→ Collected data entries
• • • •
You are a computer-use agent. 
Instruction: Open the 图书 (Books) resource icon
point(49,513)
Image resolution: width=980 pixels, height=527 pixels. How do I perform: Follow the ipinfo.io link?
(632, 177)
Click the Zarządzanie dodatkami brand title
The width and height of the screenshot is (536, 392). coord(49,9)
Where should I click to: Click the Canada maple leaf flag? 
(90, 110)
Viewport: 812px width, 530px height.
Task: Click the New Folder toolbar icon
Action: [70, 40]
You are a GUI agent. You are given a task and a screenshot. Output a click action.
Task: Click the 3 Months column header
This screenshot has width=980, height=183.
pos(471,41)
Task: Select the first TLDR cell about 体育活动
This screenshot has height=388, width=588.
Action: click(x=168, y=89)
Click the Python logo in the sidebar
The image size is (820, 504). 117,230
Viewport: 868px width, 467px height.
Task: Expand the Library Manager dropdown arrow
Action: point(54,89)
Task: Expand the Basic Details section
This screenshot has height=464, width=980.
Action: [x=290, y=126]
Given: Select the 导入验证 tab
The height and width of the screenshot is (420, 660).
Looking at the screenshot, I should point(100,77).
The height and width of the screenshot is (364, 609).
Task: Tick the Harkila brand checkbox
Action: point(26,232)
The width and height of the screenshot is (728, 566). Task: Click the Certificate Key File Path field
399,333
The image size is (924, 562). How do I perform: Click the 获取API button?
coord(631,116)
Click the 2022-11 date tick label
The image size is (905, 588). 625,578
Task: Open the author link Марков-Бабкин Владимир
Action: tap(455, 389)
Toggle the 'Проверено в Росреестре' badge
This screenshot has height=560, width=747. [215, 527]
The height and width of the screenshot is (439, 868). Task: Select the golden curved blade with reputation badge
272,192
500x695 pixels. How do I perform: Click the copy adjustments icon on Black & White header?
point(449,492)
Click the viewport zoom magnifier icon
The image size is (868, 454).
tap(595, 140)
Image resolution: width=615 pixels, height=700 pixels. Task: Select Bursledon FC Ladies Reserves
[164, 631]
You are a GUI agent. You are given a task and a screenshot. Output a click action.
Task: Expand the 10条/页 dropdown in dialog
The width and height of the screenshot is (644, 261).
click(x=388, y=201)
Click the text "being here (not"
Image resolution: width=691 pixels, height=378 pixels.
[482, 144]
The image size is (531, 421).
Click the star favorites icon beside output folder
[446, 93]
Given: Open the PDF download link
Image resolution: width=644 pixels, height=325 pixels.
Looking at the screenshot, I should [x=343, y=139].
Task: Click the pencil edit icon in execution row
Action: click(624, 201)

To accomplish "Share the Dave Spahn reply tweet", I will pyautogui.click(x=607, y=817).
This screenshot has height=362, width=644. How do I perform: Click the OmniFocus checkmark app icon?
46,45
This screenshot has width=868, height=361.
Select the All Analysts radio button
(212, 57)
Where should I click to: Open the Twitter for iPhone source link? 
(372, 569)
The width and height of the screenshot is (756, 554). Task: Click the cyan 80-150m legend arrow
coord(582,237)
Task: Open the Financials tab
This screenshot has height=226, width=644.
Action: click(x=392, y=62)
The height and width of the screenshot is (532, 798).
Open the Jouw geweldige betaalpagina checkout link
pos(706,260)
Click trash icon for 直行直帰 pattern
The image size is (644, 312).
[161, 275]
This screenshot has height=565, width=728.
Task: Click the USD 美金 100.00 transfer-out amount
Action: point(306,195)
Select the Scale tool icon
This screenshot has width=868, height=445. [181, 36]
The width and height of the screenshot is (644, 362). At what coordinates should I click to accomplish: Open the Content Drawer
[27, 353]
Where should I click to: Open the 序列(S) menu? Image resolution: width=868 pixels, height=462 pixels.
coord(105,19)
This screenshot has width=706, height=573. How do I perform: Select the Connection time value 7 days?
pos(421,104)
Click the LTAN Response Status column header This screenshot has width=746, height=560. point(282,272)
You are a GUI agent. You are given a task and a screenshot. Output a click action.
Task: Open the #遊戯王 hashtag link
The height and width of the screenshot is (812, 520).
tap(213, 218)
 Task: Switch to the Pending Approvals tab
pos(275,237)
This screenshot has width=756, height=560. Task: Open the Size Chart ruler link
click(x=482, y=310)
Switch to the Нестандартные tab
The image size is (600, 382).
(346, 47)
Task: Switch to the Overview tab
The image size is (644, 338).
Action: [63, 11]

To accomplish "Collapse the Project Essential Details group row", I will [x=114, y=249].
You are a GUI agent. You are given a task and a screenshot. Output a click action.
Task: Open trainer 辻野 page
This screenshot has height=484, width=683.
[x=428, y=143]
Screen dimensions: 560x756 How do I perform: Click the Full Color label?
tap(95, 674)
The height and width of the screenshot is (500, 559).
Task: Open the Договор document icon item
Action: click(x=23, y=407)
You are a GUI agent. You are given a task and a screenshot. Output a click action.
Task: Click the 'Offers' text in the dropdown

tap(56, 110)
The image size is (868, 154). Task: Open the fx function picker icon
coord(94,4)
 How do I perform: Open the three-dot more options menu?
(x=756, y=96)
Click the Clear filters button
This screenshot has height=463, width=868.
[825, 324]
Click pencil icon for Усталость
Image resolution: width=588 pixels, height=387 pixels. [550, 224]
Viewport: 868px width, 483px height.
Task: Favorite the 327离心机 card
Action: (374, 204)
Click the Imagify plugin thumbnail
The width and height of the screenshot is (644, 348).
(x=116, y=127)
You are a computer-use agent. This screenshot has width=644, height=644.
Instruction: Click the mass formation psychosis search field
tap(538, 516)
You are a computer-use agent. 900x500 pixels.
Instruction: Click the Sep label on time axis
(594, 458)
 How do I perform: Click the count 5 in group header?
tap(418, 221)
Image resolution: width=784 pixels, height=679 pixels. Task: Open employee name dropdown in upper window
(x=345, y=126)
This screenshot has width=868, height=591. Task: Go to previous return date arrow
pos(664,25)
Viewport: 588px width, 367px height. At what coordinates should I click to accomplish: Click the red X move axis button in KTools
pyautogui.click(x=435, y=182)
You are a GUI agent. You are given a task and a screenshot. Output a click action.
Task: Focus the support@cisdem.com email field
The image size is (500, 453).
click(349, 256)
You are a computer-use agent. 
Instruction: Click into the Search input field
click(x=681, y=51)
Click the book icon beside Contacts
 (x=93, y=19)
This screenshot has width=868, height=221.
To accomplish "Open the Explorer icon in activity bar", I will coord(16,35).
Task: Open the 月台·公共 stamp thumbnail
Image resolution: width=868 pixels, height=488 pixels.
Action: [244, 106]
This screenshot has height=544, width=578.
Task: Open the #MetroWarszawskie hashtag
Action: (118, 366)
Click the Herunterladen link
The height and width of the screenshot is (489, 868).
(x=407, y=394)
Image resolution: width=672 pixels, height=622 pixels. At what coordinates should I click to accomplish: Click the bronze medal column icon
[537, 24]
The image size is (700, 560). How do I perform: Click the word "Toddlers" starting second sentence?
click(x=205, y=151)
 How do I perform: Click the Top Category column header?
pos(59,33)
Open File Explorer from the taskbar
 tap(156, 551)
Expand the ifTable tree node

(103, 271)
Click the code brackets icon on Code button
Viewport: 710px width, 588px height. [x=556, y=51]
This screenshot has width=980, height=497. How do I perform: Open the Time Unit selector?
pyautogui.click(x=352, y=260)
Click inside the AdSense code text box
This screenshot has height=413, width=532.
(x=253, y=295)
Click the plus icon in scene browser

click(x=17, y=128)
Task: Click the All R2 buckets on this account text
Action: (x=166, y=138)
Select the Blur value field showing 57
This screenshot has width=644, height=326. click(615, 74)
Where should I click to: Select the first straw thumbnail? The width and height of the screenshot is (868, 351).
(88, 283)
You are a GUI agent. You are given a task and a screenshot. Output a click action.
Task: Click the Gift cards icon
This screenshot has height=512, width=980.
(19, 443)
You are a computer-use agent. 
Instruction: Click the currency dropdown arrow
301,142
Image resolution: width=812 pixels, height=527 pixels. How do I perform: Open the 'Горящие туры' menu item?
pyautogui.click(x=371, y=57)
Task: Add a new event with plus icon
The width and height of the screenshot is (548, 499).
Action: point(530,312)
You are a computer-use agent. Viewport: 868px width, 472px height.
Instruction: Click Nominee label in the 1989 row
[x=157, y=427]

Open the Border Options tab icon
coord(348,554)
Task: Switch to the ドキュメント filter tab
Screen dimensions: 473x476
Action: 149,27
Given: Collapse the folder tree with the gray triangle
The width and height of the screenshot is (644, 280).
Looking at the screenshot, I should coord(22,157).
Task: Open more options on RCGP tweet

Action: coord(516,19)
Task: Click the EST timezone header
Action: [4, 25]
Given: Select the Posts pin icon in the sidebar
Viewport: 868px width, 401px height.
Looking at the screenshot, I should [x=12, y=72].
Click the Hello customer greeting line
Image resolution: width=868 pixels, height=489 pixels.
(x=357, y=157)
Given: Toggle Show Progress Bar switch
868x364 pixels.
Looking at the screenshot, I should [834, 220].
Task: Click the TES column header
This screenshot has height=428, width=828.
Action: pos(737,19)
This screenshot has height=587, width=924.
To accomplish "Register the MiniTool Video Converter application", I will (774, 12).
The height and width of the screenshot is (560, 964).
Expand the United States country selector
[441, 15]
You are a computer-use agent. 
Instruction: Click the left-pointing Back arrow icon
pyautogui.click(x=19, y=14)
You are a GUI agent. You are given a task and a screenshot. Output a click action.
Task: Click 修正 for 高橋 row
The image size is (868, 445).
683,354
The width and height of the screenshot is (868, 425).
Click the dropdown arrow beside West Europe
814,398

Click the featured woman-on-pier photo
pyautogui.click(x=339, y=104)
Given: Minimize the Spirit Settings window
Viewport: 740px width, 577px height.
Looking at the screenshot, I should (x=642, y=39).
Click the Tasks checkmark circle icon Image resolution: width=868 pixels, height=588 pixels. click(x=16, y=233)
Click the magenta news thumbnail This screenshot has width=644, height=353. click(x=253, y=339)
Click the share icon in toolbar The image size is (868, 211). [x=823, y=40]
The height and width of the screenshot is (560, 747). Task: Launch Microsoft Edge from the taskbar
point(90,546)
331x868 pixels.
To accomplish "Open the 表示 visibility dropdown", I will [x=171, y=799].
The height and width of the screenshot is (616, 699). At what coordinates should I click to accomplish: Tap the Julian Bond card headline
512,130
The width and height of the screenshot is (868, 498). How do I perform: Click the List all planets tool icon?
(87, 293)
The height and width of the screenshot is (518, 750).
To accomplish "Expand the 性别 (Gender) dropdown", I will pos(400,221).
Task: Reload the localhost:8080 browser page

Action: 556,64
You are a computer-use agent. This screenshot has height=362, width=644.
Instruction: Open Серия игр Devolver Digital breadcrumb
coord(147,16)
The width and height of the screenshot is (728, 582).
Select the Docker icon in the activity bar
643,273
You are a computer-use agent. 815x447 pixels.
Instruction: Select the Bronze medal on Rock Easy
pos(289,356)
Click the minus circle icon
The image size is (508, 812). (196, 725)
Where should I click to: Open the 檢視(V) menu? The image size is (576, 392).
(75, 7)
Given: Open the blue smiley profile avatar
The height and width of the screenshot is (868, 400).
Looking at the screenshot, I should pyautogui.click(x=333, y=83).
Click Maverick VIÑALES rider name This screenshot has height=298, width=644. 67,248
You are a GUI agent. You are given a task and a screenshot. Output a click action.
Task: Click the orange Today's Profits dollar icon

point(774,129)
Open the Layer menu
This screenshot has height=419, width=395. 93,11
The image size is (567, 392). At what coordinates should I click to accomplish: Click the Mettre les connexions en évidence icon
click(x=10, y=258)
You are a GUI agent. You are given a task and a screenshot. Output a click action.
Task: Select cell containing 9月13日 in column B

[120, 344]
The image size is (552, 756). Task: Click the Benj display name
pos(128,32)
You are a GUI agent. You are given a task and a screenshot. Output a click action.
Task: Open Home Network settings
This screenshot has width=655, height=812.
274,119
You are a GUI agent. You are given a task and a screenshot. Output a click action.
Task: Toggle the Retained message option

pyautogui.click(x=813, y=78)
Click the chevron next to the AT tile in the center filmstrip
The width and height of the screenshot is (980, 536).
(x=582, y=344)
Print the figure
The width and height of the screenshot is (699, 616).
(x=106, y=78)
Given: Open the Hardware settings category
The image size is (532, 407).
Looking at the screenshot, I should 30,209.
• • • •
→ YOUR TASK
Each line from the top of the records down to the one with "Given: Select the 导入验证 tab" must be retyped exactly; include both ends and nothing else.

→ RESPONSE TO THIS EXERCISE
You are a computer-use agent. 
Instruction: Open the 图书 (Books) resource icon
point(49,513)
Image resolution: width=980 pixels, height=527 pixels. How do I perform: Follow the ipinfo.io link?
(632, 177)
Click the Zarządzanie dodatkami brand title
The width and height of the screenshot is (536, 392). coord(49,9)
Where should I click to: Click the Canada maple leaf flag? 
(90, 110)
Viewport: 812px width, 530px height.
Task: Click the New Folder toolbar icon
Action: [70, 40]
You are a GUI agent. You are given a task and a screenshot. Output a click action.
Task: Click the 3 Months column header
This screenshot has width=980, height=183.
pos(471,41)
Task: Select the first TLDR cell about 体育活动
This screenshot has height=388, width=588.
Action: click(x=168, y=89)
Click the Python logo in the sidebar
The image size is (820, 504). 117,230
Viewport: 868px width, 467px height.
Task: Expand the Library Manager dropdown arrow
Action: point(54,89)
Task: Expand the Basic Details section
This screenshot has height=464, width=980.
Action: [x=290, y=126]
Given: Select the 导入验证 tab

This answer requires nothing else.